Top of RECORDS FOR THIS EXERCISE

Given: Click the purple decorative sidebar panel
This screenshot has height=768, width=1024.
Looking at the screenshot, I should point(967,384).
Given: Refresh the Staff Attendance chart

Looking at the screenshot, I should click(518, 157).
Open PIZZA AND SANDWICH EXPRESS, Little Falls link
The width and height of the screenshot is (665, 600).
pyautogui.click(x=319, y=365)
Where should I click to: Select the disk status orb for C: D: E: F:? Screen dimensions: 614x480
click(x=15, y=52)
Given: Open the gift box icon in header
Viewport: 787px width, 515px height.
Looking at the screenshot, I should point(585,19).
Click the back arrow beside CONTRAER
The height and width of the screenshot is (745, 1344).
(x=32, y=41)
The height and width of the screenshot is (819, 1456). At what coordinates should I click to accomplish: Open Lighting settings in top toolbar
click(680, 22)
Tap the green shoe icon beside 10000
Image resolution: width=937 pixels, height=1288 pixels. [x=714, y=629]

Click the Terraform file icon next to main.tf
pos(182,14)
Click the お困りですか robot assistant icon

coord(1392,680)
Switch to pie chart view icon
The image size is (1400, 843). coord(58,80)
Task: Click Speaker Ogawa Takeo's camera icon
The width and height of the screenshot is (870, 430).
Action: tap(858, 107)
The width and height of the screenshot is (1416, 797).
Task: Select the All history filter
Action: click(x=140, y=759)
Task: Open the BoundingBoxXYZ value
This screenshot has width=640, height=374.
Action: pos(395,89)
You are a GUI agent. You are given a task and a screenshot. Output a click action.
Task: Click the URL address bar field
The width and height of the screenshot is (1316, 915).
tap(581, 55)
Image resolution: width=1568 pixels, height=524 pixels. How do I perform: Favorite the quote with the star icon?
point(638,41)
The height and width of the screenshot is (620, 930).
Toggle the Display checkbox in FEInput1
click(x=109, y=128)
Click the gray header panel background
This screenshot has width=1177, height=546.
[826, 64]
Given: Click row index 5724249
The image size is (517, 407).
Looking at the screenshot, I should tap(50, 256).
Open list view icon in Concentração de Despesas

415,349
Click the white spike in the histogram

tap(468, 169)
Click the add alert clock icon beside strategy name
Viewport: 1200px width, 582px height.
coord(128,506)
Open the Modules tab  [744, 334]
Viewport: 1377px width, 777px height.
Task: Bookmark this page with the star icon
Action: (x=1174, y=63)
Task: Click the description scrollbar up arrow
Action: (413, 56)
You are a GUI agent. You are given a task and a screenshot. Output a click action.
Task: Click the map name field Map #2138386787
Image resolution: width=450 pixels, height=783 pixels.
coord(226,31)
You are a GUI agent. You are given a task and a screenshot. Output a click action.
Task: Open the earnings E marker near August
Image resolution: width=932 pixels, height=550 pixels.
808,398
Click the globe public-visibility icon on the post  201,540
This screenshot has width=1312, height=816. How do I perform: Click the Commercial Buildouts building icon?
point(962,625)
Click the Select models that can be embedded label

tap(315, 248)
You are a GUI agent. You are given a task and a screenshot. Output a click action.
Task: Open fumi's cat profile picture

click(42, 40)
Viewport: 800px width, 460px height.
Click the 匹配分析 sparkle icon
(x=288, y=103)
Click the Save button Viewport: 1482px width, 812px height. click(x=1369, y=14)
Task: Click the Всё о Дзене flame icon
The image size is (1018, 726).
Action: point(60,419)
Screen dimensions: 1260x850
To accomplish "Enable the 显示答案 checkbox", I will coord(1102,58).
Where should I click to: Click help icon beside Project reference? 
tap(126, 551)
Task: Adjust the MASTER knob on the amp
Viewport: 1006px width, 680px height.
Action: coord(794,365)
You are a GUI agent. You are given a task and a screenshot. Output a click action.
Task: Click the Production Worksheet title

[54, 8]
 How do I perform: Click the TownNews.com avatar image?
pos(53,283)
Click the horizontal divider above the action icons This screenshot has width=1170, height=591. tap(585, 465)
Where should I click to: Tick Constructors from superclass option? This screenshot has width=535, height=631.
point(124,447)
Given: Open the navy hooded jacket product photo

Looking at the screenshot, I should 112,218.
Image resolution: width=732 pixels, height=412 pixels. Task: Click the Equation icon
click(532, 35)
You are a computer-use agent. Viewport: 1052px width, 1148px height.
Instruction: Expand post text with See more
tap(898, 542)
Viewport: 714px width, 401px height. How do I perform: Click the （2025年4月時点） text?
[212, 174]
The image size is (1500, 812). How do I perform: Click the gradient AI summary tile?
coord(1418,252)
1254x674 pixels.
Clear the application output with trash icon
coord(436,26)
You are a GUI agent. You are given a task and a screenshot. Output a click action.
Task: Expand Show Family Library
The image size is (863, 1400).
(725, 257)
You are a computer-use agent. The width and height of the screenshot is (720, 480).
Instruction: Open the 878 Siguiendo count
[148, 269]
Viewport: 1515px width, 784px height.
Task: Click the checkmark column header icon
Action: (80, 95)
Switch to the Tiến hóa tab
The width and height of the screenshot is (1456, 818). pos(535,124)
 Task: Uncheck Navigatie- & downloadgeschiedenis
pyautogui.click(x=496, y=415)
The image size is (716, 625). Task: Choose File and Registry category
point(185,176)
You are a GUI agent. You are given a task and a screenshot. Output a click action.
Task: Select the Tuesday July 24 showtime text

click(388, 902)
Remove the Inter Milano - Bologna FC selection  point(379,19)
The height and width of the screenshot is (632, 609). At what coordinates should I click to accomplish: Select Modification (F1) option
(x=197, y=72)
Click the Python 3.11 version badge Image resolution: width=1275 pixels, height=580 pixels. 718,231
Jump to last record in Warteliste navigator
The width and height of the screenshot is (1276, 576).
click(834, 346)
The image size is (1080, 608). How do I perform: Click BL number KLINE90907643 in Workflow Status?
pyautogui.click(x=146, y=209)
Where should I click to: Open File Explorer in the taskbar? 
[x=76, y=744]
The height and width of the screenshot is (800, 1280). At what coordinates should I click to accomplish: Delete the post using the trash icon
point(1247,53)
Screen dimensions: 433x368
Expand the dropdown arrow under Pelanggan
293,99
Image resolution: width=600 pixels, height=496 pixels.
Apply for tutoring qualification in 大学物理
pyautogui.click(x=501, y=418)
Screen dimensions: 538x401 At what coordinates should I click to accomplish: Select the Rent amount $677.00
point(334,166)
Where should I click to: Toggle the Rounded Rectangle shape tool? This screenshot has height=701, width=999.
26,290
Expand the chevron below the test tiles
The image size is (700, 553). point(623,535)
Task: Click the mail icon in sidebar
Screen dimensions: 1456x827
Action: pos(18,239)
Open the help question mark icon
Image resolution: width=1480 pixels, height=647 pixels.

Bottom of RECORDS FOR THIS EXERCISE

YOUR TASK :: Set all the data down again, exactly as it reads above.

OUTPUT OF THE EXERCISE ::
Given: Click the purple decorative sidebar panel
This screenshot has height=768, width=1024.
Looking at the screenshot, I should point(967,384).
Given: Refresh the Staff Attendance chart

Looking at the screenshot, I should click(518, 157).
Open PIZZA AND SANDWICH EXPRESS, Little Falls link
The width and height of the screenshot is (665, 600).
pyautogui.click(x=319, y=365)
Where should I click to: Select the disk status orb for C: D: E: F:? Screen dimensions: 614x480
click(x=15, y=52)
Given: Open the gift box icon in header
Viewport: 787px width, 515px height.
Looking at the screenshot, I should point(585,19).
Click the back arrow beside CONTRAER
The height and width of the screenshot is (745, 1344).
(x=32, y=41)
The height and width of the screenshot is (819, 1456). At what coordinates should I click to accomplish: Open Lighting settings in top toolbar
click(680, 22)
Tap the green shoe icon beside 10000
Image resolution: width=937 pixels, height=1288 pixels. [x=714, y=629]

Click the Terraform file icon next to main.tf
pos(182,14)
Click the お困りですか robot assistant icon

coord(1392,680)
Switch to pie chart view icon
The image size is (1400, 843). coord(58,80)
Task: Click Speaker Ogawa Takeo's camera icon
The width and height of the screenshot is (870, 430).
Action: tap(858, 107)
The width and height of the screenshot is (1416, 797).
Task: Select the All history filter
Action: click(x=140, y=759)
Task: Open the BoundingBoxXYZ value
This screenshot has width=640, height=374.
Action: pos(395,89)
You are a GUI agent. You are given a task and a screenshot. Output a click action.
Task: Click the URL address bar field
The width and height of the screenshot is (1316, 915).
tap(581, 55)
Image resolution: width=1568 pixels, height=524 pixels. How do I perform: Favorite the quote with the star icon?
point(638,41)
The height and width of the screenshot is (620, 930).
Toggle the Display checkbox in FEInput1
click(x=109, y=128)
Click the gray header panel background
This screenshot has width=1177, height=546.
[826, 64]
Given: Click row index 5724249
The image size is (517, 407).
Looking at the screenshot, I should tap(50, 256).
Open list view icon in Concentração de Despesas

415,349
Click the white spike in the histogram

tap(468, 169)
Click the add alert clock icon beside strategy name
Viewport: 1200px width, 582px height.
coord(128,506)
Open the Modules tab  [744, 334]
Viewport: 1377px width, 777px height.
Task: Bookmark this page with the star icon
Action: (x=1174, y=63)
Task: Click the description scrollbar up arrow
Action: (413, 56)
You are a GUI agent. You are given a task and a screenshot. Output a click action.
Task: Click the map name field Map #2138386787
Image resolution: width=450 pixels, height=783 pixels.
coord(226,31)
You are a GUI agent. You are given a task and a screenshot. Output a click action.
Task: Open the earnings E marker near August
Image resolution: width=932 pixels, height=550 pixels.
808,398
Click the globe public-visibility icon on the post  201,540
This screenshot has width=1312, height=816. How do I perform: Click the Commercial Buildouts building icon?
point(962,625)
Click the Select models that can be embedded label

tap(315, 248)
You are a GUI agent. You are given a task and a screenshot. Output a click action.
Task: Open fumi's cat profile picture

click(42, 40)
Viewport: 800px width, 460px height.
Click the 匹配分析 sparkle icon
(x=288, y=103)
Click the Save button Viewport: 1482px width, 812px height. click(x=1369, y=14)
Task: Click the Всё о Дзене flame icon
The image size is (1018, 726).
Action: point(60,419)
Screen dimensions: 1260x850
To accomplish "Enable the 显示答案 checkbox", I will coord(1102,58).
Where should I click to: Click help icon beside Project reference? 
tap(126, 551)
Task: Adjust the MASTER knob on the amp
Viewport: 1006px width, 680px height.
Action: coord(794,365)
You are a GUI agent. You are given a task and a screenshot. Output a click action.
Task: Click the Production Worksheet title

[54, 8]
 How do I perform: Click the TownNews.com avatar image?
pos(53,283)
Click the horizontal divider above the action icons This screenshot has width=1170, height=591. tap(585, 465)
Where should I click to: Tick Constructors from superclass option? This screenshot has width=535, height=631.
point(124,447)
Given: Open the navy hooded jacket product photo

Looking at the screenshot, I should 112,218.
Image resolution: width=732 pixels, height=412 pixels. Task: Click the Equation icon
click(532, 35)
You are a computer-use agent. Viewport: 1052px width, 1148px height.
Instruction: Expand post text with See more
tap(898, 542)
Viewport: 714px width, 401px height. How do I perform: Click the （2025年4月時点） text?
[212, 174]
The image size is (1500, 812). How do I perform: Click the gradient AI summary tile?
coord(1418,252)
1254x674 pixels.
Clear the application output with trash icon
coord(436,26)
You are a GUI agent. You are given a task and a screenshot. Output a click action.
Task: Expand Show Family Library
The image size is (863, 1400).
(725, 257)
You are a computer-use agent. The width and height of the screenshot is (720, 480).
Instruction: Open the 878 Siguiendo count
[148, 269]
Viewport: 1515px width, 784px height.
Task: Click the checkmark column header icon
Action: (80, 95)
Switch to the Tiến hóa tab
The width and height of the screenshot is (1456, 818). pos(535,124)
 Task: Uncheck Navigatie- & downloadgeschiedenis
pyautogui.click(x=496, y=415)
The image size is (716, 625). Task: Choose File and Registry category
point(185,176)
You are a GUI agent. You are given a task and a screenshot. Output a click action.
Task: Select the Tuesday July 24 showtime text

click(388, 902)
Remove the Inter Milano - Bologna FC selection  point(379,19)
The height and width of the screenshot is (632, 609). At what coordinates should I click to accomplish: Select Modification (F1) option
(x=197, y=72)
Click the Python 3.11 version badge Image resolution: width=1275 pixels, height=580 pixels. 718,231
Jump to last record in Warteliste navigator
The width and height of the screenshot is (1276, 576).
click(834, 346)
The image size is (1080, 608). How do I perform: Click BL number KLINE90907643 in Workflow Status?
pyautogui.click(x=146, y=209)
Where should I click to: Open File Explorer in the taskbar? 
[x=76, y=744]
The height and width of the screenshot is (800, 1280). At what coordinates should I click to accomplish: Delete the post using the trash icon
point(1247,53)
Screen dimensions: 433x368
Expand the dropdown arrow under Pelanggan
293,99
Image resolution: width=600 pixels, height=496 pixels.
Apply for tutoring qualification in 大学物理
pyautogui.click(x=501, y=418)
Screen dimensions: 538x401 At what coordinates should I click to accomplish: Select the Rent amount $677.00
point(334,166)
Where should I click to: Toggle the Rounded Rectangle shape tool? This screenshot has height=701, width=999.
26,290
Expand the chevron below the test tiles
The image size is (700, 553). point(623,535)
Task: Click the mail icon in sidebar
Screen dimensions: 1456x827
Action: pos(18,239)
Open the help question mark icon
Image resolution: width=1480 pixels, height=647 pixels.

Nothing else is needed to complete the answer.